Job: Write the next part of the blog post below on partitioning by table calculations, beginning immediately after its final sentence.

Document passage:
-- BEGIN --

Quantcast
Channel: Drawing with Numbers » aggregation
Viewing all articles
Browse latest Browse all 8

Partitioning by Table Calculations

$
0
0

Here’s a issue on the Tableau forums that shows up at least once per month or so: someone has a data set that they want to compute a measure over, and the measure requires table calculations. Then they want to use the results of those calculations as a discrete value for partitioning other calculations. For example, given a set of student grades, compute each student’s percentile, then show the average of each percentile in the same view. Or a similar idea, only the percentile is based on sum of sales, and you want to show the top 10% and bottom 10% of sales.

Based on the feedback I’ve gotten, it’s clear that I skipped over some steps and concepts in this tutorial. Continue on at your own risk until I get an update…

The problem here is that Tableau does not support partitioning table calculations by the results of other table calculations. You can partition table calculations by dimensions, and even by discrete aggregates if you turn off Ignore Table Calculations using the pill’s menus, but not by table calculations. An alternative workaround is to do the percentile calc in one worksheet, export the data, then use that as a datasource for an additional worksheet, but that has the limitations of a) not being dynamic and b) prone to failure for datasets in the millions of rows.

-- END --

Given records:
-- BEGIN --

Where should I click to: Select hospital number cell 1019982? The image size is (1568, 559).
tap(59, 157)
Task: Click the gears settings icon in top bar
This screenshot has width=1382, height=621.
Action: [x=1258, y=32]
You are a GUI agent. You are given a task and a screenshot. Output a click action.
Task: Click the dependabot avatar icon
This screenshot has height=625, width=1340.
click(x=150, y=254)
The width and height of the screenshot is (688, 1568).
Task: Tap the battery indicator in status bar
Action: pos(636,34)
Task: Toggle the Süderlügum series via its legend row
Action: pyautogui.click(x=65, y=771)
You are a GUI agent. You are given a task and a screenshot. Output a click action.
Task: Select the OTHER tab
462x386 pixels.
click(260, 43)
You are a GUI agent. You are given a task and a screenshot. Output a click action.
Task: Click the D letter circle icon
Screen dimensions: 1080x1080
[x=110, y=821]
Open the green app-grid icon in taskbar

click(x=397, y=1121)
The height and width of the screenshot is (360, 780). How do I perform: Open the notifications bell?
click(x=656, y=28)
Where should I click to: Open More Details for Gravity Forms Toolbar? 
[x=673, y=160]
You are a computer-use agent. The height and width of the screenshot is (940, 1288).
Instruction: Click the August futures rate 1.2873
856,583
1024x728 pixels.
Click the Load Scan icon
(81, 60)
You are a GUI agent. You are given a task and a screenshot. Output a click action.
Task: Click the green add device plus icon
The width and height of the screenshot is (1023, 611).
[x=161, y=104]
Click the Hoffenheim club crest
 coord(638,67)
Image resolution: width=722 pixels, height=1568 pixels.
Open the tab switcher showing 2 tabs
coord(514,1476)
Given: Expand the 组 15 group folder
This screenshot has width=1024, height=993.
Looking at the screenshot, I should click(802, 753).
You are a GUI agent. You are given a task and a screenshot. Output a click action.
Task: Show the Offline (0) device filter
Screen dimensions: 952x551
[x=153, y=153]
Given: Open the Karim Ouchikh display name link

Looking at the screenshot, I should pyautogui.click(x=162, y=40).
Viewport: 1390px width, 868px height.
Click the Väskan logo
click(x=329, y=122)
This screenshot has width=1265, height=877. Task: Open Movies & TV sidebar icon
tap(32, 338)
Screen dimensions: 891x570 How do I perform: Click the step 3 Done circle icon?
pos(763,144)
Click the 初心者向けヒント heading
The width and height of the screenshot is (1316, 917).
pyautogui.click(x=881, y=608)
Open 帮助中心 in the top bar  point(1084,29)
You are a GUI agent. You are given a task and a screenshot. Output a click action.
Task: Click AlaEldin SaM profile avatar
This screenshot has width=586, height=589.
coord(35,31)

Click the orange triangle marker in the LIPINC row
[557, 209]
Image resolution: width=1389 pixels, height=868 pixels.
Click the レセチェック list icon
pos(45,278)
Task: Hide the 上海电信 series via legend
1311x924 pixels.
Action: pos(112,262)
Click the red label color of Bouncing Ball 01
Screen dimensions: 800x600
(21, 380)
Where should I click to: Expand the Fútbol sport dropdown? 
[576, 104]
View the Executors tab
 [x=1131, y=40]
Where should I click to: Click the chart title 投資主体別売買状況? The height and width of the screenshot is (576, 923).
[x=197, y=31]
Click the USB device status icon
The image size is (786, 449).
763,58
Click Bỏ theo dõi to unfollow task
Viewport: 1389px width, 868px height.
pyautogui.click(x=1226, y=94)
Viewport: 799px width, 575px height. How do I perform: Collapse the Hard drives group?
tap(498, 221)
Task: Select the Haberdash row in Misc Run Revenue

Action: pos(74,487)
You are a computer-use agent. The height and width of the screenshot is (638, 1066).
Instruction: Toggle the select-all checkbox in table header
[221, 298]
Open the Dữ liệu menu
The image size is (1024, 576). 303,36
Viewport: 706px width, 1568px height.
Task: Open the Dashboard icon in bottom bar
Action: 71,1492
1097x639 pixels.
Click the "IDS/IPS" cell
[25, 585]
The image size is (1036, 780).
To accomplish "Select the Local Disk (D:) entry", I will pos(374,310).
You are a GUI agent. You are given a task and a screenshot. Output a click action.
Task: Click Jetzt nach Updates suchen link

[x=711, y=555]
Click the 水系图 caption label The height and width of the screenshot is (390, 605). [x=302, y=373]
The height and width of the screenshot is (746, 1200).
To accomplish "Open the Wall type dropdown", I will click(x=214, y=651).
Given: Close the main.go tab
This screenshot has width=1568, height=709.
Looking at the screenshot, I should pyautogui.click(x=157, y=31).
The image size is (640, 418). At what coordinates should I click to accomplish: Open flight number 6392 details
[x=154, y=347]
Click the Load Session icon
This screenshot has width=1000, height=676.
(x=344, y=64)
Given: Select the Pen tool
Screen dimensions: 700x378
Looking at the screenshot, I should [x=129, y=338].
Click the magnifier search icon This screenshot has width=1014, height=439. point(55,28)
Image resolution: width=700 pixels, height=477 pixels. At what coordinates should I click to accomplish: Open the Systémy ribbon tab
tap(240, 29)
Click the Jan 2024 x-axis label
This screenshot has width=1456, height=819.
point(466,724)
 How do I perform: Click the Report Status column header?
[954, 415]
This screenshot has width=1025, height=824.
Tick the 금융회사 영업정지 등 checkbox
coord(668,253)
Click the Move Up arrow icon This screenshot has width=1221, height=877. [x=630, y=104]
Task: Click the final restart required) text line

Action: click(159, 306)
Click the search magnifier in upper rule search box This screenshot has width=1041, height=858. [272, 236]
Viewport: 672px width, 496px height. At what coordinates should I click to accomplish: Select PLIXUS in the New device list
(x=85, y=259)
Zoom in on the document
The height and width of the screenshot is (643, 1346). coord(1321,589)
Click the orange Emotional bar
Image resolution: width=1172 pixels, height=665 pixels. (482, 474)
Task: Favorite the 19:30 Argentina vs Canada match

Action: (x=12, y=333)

-- END --

The output:
Vote for the Partition Table Calculations by Other Table Calculations feature request if you want to be able to skip this tutorial in the future. Also, the particular example I’m using with percentiles probably wouldn’t be necessary if there was a native PERCENTILE function in Tableau, since we could likely then use those results for partitioning additional calcs. And there’s even an Idea to automate the workaround of using a table worksheet as a datasource. Finally, if you’re fuzzy on the concept of partitions, here’s a bunch of links on learning table calculations.

However, table calculations are magical things that can slice, dice, rearrange, re-aggregate, and yes, Martha, even partition by the results of other table calculations, and you’re about to learn how. Thanks to Joe Mako for his pioneering work, it led me to a Tableau epiphany that I’ll be sharing in a future post.

The Method

Here’s the basic process for partitioning the results of a table calculation by other table calculations:

  1. Start with a text table. Put all the dimensions and discrete aggregates you’ll need for the final view on the Rows Shelf, with the addressing pill(s) on the right, partitioning pills on the left.
  2. Build the initial table calc and verify that it’s working properly.
  3. Build the partitioning calc(s), add those and verify them.
  4. Do the work to reduce overlapping text/additional marks.
  5. Duplicate the worksheet and rearrange pills to get to the final view.

The tricky bit is step 3, since every calc that we want to use in the final result has to appropriately reference the calc we are partitioning over. For example, for doing an average of test scores within a percentile, we need to compute the total of the scores within each percentile for the numerator, and the total number of tests within each percentile for the denominator, and  then in a third calc generate the average. If we want the average of scores within a range of percentiles, then we’ll need to return the scores for the range and compute the average over that.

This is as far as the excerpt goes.